**Short problem:** Copy the records below word for word, leaving out the pictures.

* START Data shown *

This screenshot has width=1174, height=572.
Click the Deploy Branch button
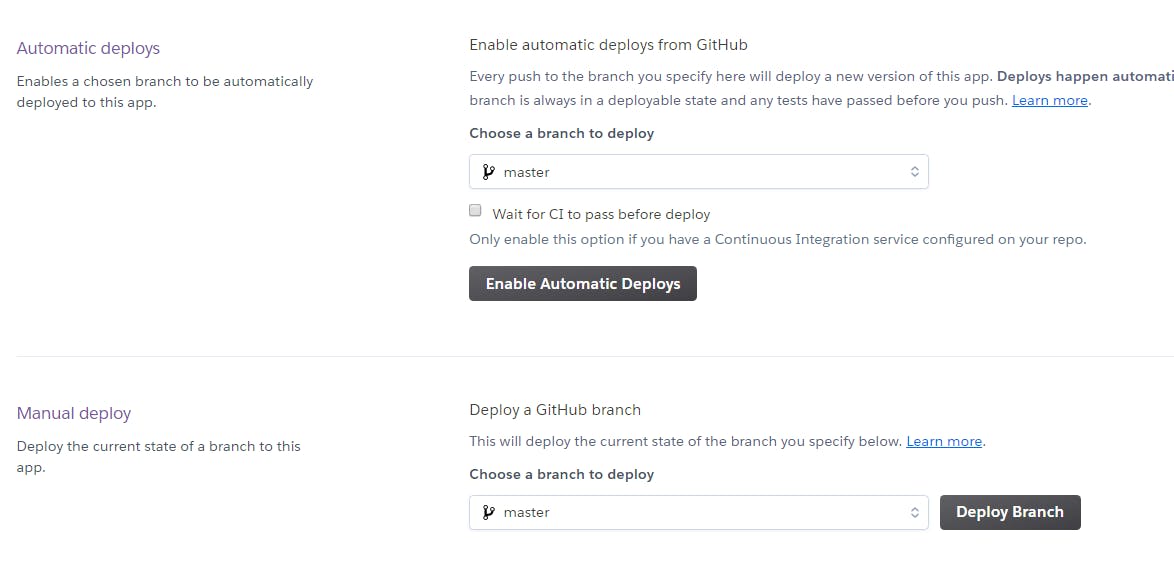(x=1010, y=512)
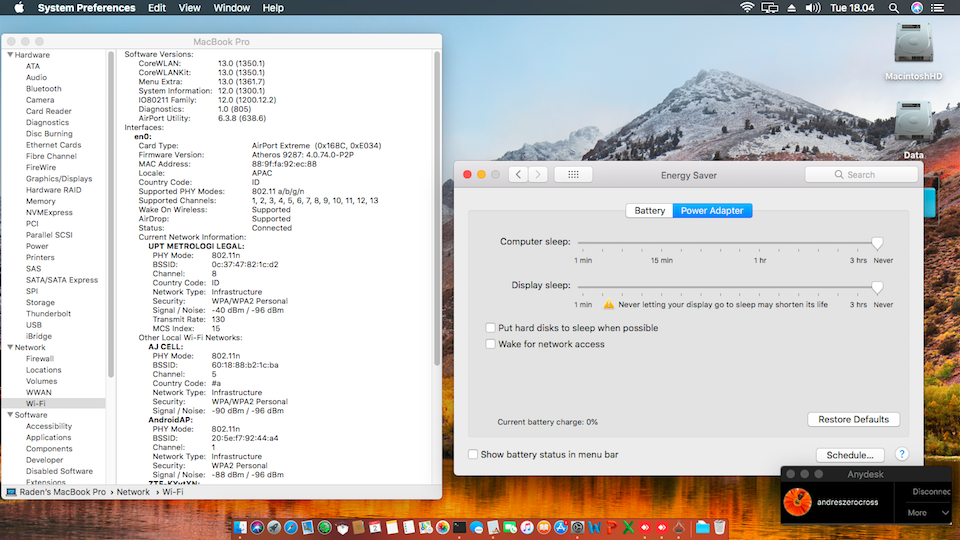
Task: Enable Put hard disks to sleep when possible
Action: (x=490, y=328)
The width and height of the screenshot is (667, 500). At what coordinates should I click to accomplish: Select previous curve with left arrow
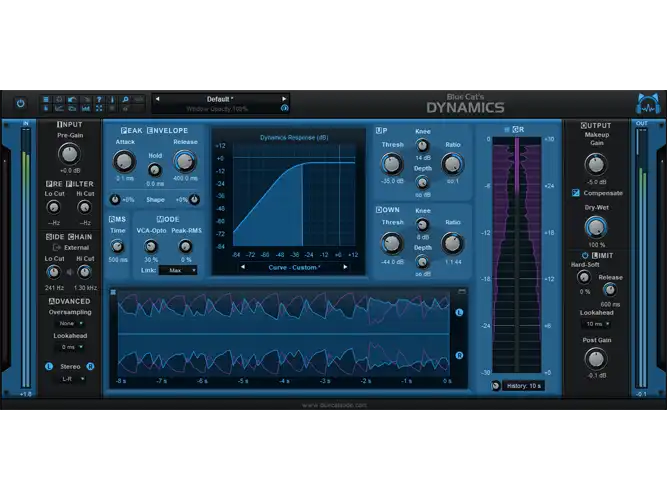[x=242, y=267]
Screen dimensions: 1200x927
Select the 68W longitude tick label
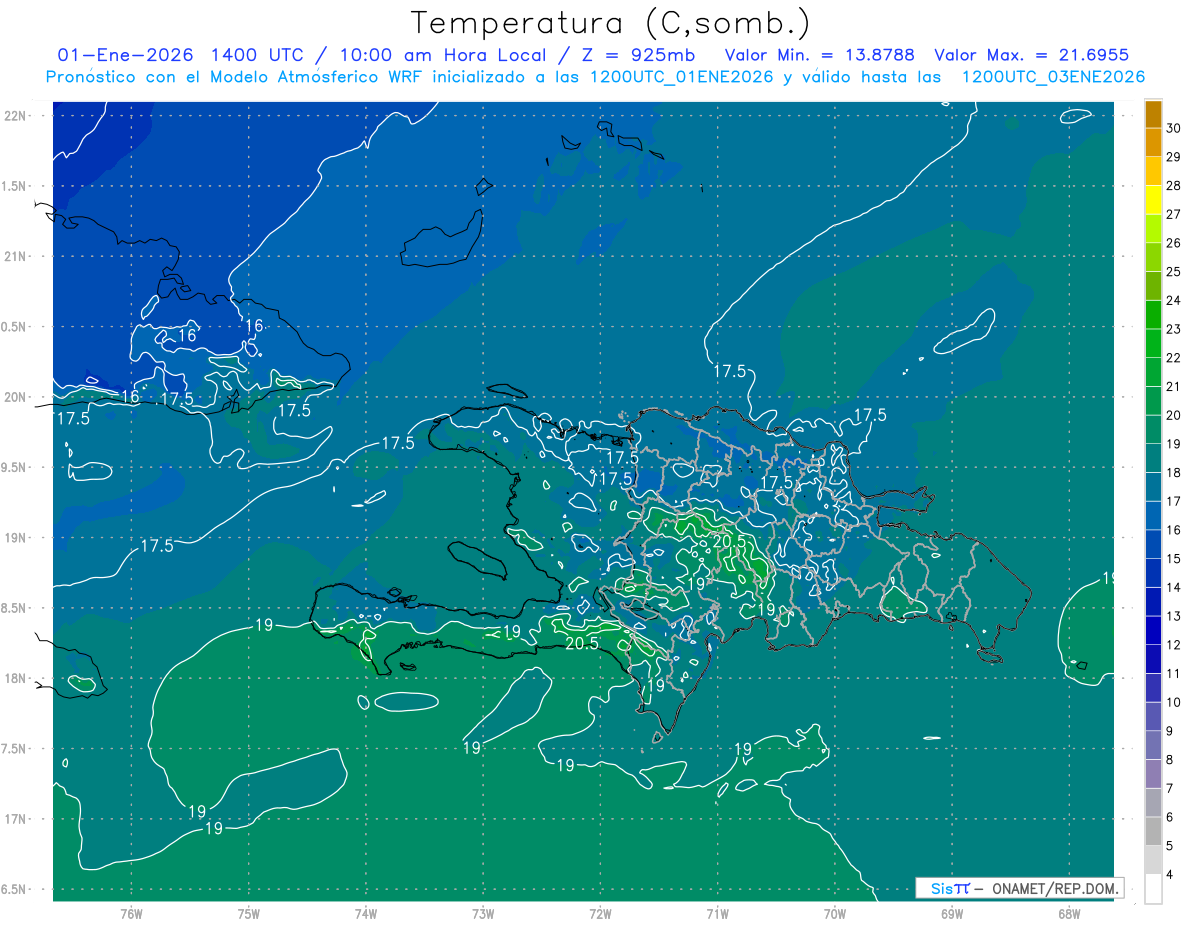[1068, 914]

* END Data shown *

**Written response:**
This screenshot has width=1174, height=572.
Click the Deploy Branch button
(x=1010, y=512)
Task: Enable Put hard disks to sleep when possible
Action: (x=490, y=328)
The width and height of the screenshot is (667, 500). At what coordinates should I click to accomplish: Select previous curve with left arrow
[x=242, y=267]
Screen dimensions: 1200x927
Select the 68W longitude tick label
[1068, 914]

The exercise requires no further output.